Could you return each line below without altering a word?

-- -- --

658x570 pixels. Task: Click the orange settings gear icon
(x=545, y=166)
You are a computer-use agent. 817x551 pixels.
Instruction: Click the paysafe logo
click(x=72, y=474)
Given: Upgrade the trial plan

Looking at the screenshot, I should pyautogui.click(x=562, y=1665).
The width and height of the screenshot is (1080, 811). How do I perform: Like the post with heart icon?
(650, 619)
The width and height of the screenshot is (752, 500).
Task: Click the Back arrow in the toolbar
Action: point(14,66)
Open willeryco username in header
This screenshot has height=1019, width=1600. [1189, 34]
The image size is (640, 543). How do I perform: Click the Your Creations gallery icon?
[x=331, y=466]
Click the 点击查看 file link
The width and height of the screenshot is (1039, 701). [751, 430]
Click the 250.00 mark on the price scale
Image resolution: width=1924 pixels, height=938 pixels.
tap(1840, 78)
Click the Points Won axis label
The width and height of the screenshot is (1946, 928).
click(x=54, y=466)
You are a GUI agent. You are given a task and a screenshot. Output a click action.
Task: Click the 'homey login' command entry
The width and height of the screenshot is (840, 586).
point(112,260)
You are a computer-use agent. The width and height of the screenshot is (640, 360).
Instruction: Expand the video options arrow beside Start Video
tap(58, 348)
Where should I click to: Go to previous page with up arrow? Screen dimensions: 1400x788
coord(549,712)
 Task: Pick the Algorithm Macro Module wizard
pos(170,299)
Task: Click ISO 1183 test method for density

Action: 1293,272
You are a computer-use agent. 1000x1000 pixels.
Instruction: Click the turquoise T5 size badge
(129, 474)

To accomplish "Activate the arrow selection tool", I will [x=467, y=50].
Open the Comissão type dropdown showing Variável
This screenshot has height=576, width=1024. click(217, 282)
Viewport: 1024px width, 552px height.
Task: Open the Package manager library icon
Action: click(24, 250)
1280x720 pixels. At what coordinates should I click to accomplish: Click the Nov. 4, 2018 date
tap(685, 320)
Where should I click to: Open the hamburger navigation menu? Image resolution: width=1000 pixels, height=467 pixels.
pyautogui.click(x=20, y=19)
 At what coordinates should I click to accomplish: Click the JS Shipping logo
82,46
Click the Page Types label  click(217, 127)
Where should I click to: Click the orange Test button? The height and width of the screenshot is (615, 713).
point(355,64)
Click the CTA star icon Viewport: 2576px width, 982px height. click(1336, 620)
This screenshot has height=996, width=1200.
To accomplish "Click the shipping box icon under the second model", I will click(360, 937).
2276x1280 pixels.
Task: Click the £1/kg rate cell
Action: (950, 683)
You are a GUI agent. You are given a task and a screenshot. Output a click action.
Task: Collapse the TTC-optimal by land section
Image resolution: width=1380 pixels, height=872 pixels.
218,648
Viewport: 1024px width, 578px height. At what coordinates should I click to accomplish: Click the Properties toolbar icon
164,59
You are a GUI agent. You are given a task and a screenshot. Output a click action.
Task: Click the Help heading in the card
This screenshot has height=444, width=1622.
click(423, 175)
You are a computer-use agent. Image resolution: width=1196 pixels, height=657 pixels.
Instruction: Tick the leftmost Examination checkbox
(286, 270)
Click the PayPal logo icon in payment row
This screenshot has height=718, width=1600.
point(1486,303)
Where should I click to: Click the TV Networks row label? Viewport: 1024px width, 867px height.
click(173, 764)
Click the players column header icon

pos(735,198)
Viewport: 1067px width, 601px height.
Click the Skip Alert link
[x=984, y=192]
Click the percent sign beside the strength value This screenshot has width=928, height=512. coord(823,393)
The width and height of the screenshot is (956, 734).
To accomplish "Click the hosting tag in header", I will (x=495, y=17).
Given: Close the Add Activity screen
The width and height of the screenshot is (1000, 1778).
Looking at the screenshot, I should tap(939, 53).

-- -- --

Output of the task:
658x570 pixels. Task: Click the orange settings gear icon
(x=545, y=166)
You are a computer-use agent. 817x551 pixels.
Instruction: Click the paysafe logo
click(x=72, y=474)
Given: Upgrade the trial plan

Looking at the screenshot, I should pyautogui.click(x=562, y=1665).
The width and height of the screenshot is (1080, 811). How do I perform: Like the post with heart icon?
(650, 619)
The width and height of the screenshot is (752, 500).
Task: Click the Back arrow in the toolbar
Action: point(14,66)
Open willeryco username in header
This screenshot has height=1019, width=1600. [1189, 34]
The image size is (640, 543). How do I perform: Click the Your Creations gallery icon?
[x=331, y=466]
Click the 点击查看 file link
The width and height of the screenshot is (1039, 701). [751, 430]
Click the 250.00 mark on the price scale
Image resolution: width=1924 pixels, height=938 pixels.
tap(1840, 78)
Click the Points Won axis label
The width and height of the screenshot is (1946, 928).
click(x=54, y=466)
You are a GUI agent. You are given a task and a screenshot. Output a click action.
Task: Click the 'homey login' command entry
The width and height of the screenshot is (840, 586).
point(112,260)
You are a computer-use agent. The width and height of the screenshot is (640, 360).
Instruction: Expand the video options arrow beside Start Video
tap(58, 348)
Where should I click to: Go to previous page with up arrow? Screen dimensions: 1400x788
coord(549,712)
 Task: Pick the Algorithm Macro Module wizard
pos(170,299)
Task: Click ISO 1183 test method for density

Action: 1293,272
You are a computer-use agent. 1000x1000 pixels.
Instruction: Click the turquoise T5 size badge
(129, 474)

To accomplish "Activate the arrow selection tool", I will [x=467, y=50].
Open the Comissão type dropdown showing Variável
This screenshot has height=576, width=1024. click(217, 282)
Viewport: 1024px width, 552px height.
Task: Open the Package manager library icon
Action: click(24, 250)
1280x720 pixels. At what coordinates should I click to accomplish: Click the Nov. 4, 2018 date
tap(685, 320)
Where should I click to: Open the hamburger navigation menu? Image resolution: width=1000 pixels, height=467 pixels.
pyautogui.click(x=20, y=19)
 At what coordinates should I click to accomplish: Click the JS Shipping logo
82,46
Click the Page Types label  click(217, 127)
Where should I click to: Click the orange Test button? The height and width of the screenshot is (615, 713).
point(355,64)
Click the CTA star icon Viewport: 2576px width, 982px height. click(1336, 620)
This screenshot has height=996, width=1200.
To accomplish "Click the shipping box icon under the second model", I will click(360, 937).
2276x1280 pixels.
Task: Click the £1/kg rate cell
Action: (950, 683)
You are a GUI agent. You are given a task and a screenshot. Output a click action.
Task: Collapse the TTC-optimal by land section
Image resolution: width=1380 pixels, height=872 pixels.
218,648
Viewport: 1024px width, 578px height. At what coordinates should I click to accomplish: Click the Properties toolbar icon
164,59
You are a GUI agent. You are given a task and a screenshot. Output a click action.
Task: Click the Help heading in the card
This screenshot has height=444, width=1622.
click(423, 175)
You are a computer-use agent. Image resolution: width=1196 pixels, height=657 pixels.
Instruction: Tick the leftmost Examination checkbox
(286, 270)
Click the PayPal logo icon in payment row
This screenshot has height=718, width=1600.
point(1486,303)
Where should I click to: Click the TV Networks row label? Viewport: 1024px width, 867px height.
click(173, 764)
Click the players column header icon

pos(735,198)
Viewport: 1067px width, 601px height.
Click the Skip Alert link
[x=984, y=192]
Click the percent sign beside the strength value This screenshot has width=928, height=512. coord(823,393)
The width and height of the screenshot is (956, 734).
To accomplish "Click the hosting tag in header", I will (x=495, y=17).
Given: Close the Add Activity screen
The width and height of the screenshot is (1000, 1778).
Looking at the screenshot, I should tap(939, 53).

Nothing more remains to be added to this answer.